If you take a look at the map as a logistician would, that's a loooong way off and the Imperium would have a lot of warning during which they could build ships and activate reserves.
The K'Kree have no realistic invasion route to the Imperium coreward of Khuur, at the rimward end of Ley. Everything coreward of there requires a J5 fleet. The K'kree have to cross eight subsectors, with either diplomatic pressure ("hey there as you know we'll absolutely certainly murder you later for being G'naak but for now would you mind letting us establish a precarious logistics chain across your territory?") or many years of military invasion.
Either way, the Imperium has a lot of warning, and the K'kree have to learn how to operate at the end of a logistics chain as long as their current empire is wide, using their vast, expensive and technologically inferior ships and weapons* against a foe fighting only a few subsectors from their industrial core.

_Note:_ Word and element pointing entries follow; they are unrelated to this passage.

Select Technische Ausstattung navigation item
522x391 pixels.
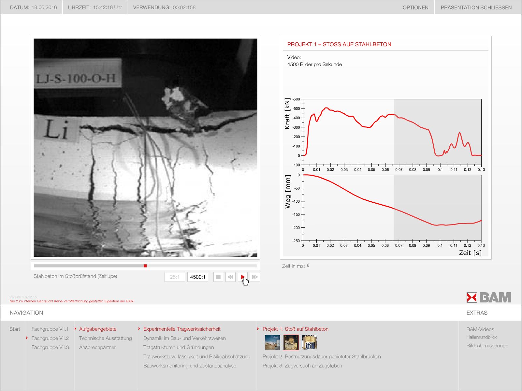tap(106, 338)
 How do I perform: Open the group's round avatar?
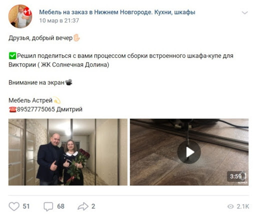coord(21,17)
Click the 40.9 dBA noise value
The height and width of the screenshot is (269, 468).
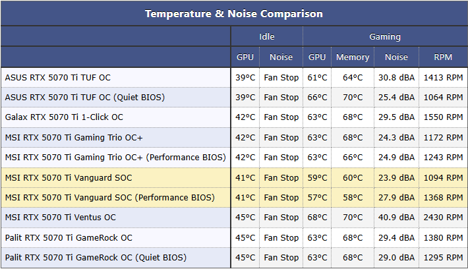click(x=396, y=218)
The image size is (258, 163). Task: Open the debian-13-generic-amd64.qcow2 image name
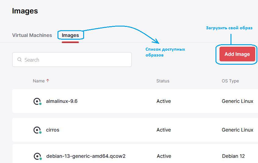[86, 156]
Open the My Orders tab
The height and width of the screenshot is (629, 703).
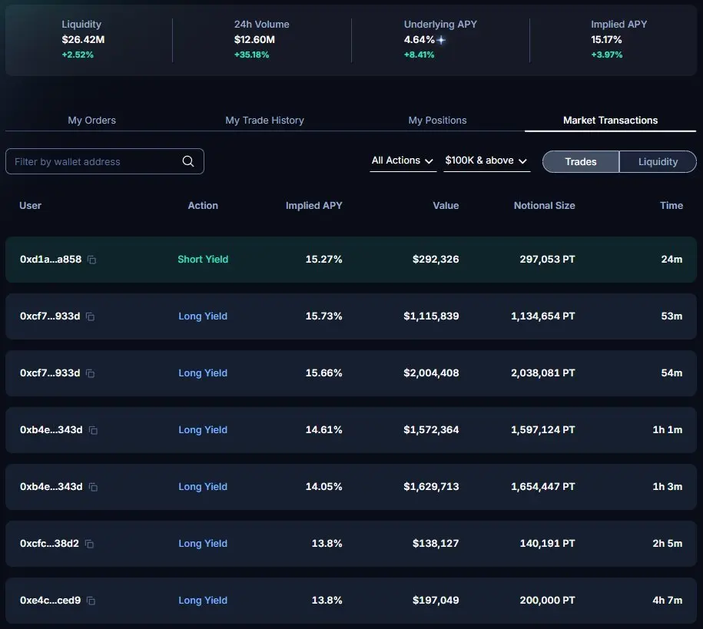(x=92, y=120)
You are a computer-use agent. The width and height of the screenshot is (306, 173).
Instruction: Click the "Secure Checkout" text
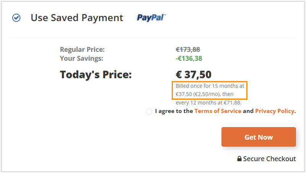coord(269,159)
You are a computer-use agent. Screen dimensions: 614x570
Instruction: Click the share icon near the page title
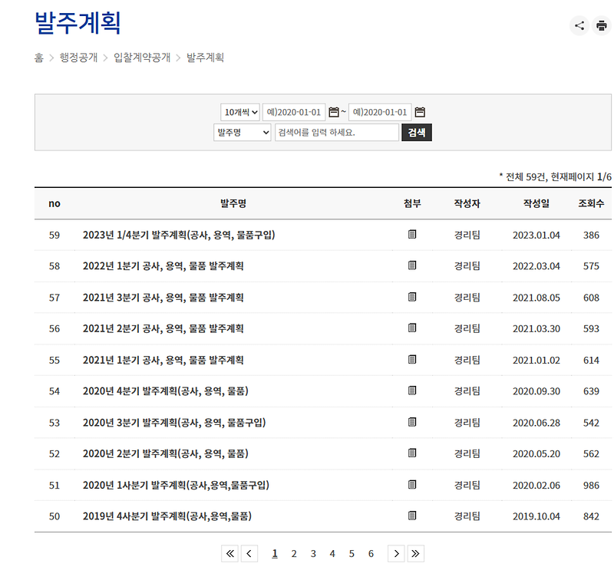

Also, some Vargr would probably launch the odd raid - you can't really talk in sweeping terms about such a diverse jumble of polities - but the Vargr anywhere near the Two Thousand Worlds do not want to see the K'kree dominate. Check out GURPS Traveller: Alien Races 2, for example, for info on how the two races view each other: it's much how you would expect borderline wolves and murderous vegans to view each other. Especially so in the case of the Red Vargr that are found at the Trailing end of the Vargr territory.

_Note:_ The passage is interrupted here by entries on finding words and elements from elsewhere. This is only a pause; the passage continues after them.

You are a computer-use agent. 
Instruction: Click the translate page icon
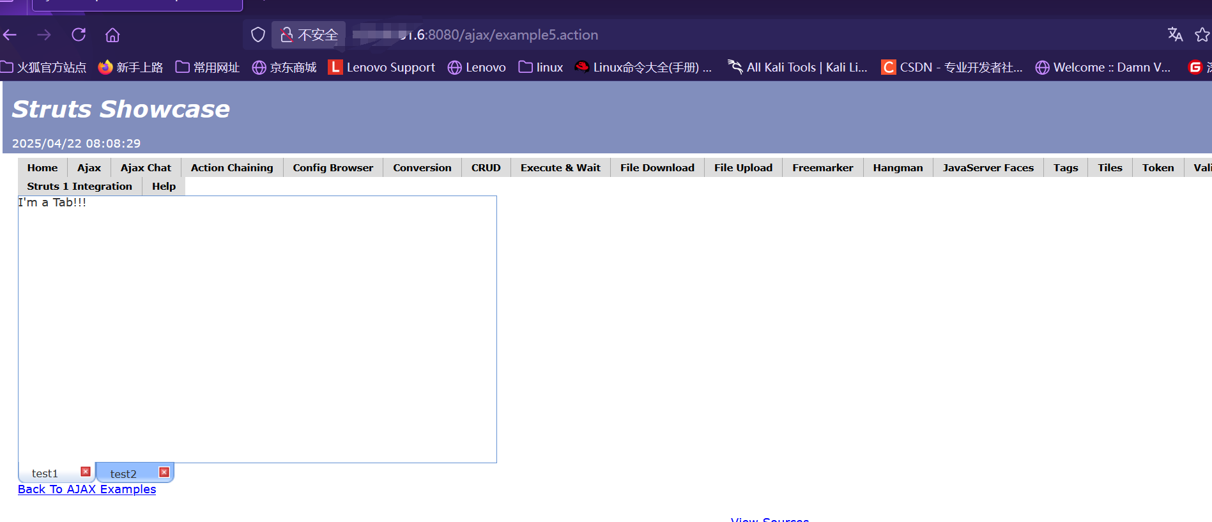click(x=1174, y=35)
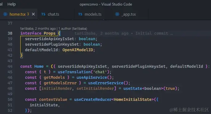Close the home.tsx tab
Viewport: 211px width, 114px height.
pyautogui.click(x=33, y=14)
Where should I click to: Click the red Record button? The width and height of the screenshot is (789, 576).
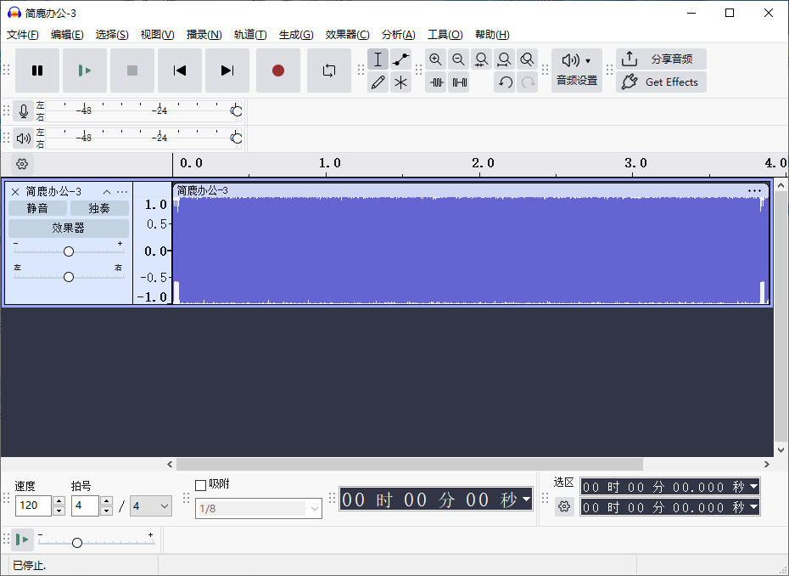(278, 71)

*Nominally they're not massively behind the Imperium but they have a far more shallow industrial base. "Most starships operating within K’kree space are built to TL9–11 standards." and "The majority of K’kree worlds are within the TL7 to TL11 range... However, this technological capability refers to the cities. On worlds with a‘shirtsleeve’ environment there will always be a segment of the population living a simpler life on a semi-nomadic basis. These herds make use of advanced technology but cannot produce it." - Both quotes from "Aliens of Charted Space Volume 1".